In 2007, former president Oscar Arias announced Costa Rica’s goal to become the first developing country to go carbon-neutral in 14 years. At the time, that goal seemed to be very unlikely for such a small country with financial difficulties. However, over the past years Costa Rica has made significant strides in accomplishing their energy goal and has become one of the leading countries in environmental sustainability.

Costa Rica has already established a thriving market for ecotourism with its 3.2 million acres of protected park space and national reserves. Tourism is a major component in Costa Rica’s economy, and promoting this industry while keeping the environment in mind has allowed Costa Rica to make significant gains in becoming carbon-neutral. Costa Rica has also made long-term progress in the use of environmentally friendly energy sources. More than 90 percent of Costa Rica’s electricity is derived from renewable sources. Despite this progress, Costa Rica faces many challenges ahead in becoming a carbon-neutral nation.

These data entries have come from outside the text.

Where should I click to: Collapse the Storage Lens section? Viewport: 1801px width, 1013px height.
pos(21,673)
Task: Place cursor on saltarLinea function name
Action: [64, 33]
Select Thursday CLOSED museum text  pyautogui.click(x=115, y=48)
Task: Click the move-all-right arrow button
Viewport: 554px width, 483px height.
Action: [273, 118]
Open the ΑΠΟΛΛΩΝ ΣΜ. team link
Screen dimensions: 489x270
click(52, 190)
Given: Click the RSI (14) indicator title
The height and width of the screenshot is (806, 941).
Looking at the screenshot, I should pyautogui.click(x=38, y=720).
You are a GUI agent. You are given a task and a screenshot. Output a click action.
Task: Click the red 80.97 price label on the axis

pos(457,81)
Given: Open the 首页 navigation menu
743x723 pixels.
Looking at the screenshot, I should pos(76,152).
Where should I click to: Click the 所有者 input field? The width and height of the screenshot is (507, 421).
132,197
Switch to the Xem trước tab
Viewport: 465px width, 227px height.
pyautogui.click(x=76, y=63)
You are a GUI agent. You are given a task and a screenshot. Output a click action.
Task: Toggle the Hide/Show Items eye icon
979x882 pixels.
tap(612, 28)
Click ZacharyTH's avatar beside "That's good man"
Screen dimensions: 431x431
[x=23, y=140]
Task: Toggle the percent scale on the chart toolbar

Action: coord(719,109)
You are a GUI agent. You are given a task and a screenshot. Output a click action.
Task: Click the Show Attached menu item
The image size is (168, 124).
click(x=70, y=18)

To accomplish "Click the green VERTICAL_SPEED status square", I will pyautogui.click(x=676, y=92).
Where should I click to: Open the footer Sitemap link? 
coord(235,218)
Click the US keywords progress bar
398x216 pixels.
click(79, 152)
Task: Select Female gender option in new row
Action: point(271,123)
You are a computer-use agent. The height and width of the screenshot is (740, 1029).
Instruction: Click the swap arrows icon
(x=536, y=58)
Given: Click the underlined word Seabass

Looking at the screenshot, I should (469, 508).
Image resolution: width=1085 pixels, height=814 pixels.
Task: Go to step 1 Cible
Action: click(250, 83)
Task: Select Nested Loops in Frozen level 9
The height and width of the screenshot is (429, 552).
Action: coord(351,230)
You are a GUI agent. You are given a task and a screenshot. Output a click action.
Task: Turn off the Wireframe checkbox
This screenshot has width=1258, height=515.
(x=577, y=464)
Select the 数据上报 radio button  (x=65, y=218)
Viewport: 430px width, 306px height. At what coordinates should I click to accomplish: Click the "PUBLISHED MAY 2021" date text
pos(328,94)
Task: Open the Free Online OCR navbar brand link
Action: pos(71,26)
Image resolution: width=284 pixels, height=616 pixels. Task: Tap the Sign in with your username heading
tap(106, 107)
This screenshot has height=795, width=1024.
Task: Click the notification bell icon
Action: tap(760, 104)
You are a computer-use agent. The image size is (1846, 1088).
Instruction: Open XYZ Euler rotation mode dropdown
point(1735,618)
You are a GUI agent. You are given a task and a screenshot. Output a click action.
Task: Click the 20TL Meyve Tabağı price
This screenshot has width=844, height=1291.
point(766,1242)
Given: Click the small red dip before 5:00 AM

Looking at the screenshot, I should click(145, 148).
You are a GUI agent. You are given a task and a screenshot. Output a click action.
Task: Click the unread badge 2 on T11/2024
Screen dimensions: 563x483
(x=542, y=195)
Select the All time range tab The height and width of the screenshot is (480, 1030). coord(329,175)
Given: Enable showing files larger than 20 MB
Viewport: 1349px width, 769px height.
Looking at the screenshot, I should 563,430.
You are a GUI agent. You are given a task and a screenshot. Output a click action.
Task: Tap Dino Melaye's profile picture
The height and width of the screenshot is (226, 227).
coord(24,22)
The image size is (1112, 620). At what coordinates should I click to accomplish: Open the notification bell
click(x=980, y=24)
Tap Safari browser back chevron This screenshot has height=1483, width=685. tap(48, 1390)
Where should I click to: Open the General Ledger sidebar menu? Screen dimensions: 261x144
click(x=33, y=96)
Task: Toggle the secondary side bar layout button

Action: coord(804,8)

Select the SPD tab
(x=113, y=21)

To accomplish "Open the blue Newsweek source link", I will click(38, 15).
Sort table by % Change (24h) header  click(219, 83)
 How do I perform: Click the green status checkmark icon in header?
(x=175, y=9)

Currently, Costa Rica is adding an estimated 200 cars to its roads every day which contributes heavily to increased carbon emissions. It also lacks the infrastructure to keep trash and wastewater out of its streets and streams. These issues will definitely cause problems for Costa Rica and its efforts to become completely carbon-neutral. From a financial standpoint, Costa Rica faces another large challenge. A study by the INCAE business school estimated the cost of going carbon neutral at $7.8 billion. Already facing a $1.2 billion deficit, this is a cost Costa Rica may not be able to afford any time soon. However, these problems have not caused businesses in Costa Rica to give up on the carbon-neutral goal.

Over the past three years, many private companies have signed on to the carbon-neutral pledge. Local airline, Nature Air, has announced that it’s the first carrier to fully offset its carbon emissions by conserving 500 acres of land and increasing fuel efficiency. CoopeDota R.L., a coffee cooperative, is aiming to become the first carbon-neutral producer by converting waste products to energy and designing more effective wastewater treatment methods. Other local businesses have contributed to reforestation efforts absorbing up to 6,324 tons of carbon emissions.

Businesses in Costa Rica play a crucial role in creating a sustainable environment. By doing so, they show other companies around the world the huge impacts that businesses can have on the environment. If these businesses continue their environmentally friendly practices, Costa Rica will be yet another step closer to reaching its long term energy goal.